Go through the records below and report each line with "will" in it.

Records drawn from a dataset
_ _ _ _

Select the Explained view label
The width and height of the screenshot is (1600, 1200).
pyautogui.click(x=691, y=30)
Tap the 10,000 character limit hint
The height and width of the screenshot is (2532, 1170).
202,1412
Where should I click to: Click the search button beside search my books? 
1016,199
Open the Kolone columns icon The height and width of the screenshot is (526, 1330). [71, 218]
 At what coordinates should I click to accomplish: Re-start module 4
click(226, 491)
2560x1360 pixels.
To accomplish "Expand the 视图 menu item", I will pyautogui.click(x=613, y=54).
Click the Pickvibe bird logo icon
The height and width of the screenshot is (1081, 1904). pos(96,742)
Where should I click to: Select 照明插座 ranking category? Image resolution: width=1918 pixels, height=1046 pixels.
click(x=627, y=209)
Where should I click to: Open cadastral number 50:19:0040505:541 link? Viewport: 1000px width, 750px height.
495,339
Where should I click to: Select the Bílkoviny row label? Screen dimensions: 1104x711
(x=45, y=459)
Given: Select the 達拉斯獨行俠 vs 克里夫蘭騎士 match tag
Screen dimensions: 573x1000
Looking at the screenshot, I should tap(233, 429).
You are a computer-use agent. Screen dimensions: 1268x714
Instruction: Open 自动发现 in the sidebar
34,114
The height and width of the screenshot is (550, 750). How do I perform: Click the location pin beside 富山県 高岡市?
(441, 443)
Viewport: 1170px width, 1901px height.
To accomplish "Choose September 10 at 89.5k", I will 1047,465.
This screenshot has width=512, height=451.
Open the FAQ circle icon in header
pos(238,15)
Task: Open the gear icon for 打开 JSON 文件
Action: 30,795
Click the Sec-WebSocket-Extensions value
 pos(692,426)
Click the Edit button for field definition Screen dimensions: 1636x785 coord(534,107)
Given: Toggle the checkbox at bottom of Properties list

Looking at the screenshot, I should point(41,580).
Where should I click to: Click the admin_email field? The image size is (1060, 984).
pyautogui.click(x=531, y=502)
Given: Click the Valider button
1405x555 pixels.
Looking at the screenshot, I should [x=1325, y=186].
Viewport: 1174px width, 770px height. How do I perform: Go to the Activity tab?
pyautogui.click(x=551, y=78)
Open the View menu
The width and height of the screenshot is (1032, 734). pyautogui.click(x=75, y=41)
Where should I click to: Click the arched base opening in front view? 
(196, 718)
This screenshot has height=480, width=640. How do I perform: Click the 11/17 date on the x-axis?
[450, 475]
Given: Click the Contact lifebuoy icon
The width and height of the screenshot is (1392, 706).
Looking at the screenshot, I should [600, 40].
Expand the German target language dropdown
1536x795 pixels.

_ _ _ _

--- Reply to the task ---
To accomplish "Expand the 视图 menu item", I will pyautogui.click(x=613, y=54).
To accomplish "Choose September 10 at 89.5k", I will 1047,465.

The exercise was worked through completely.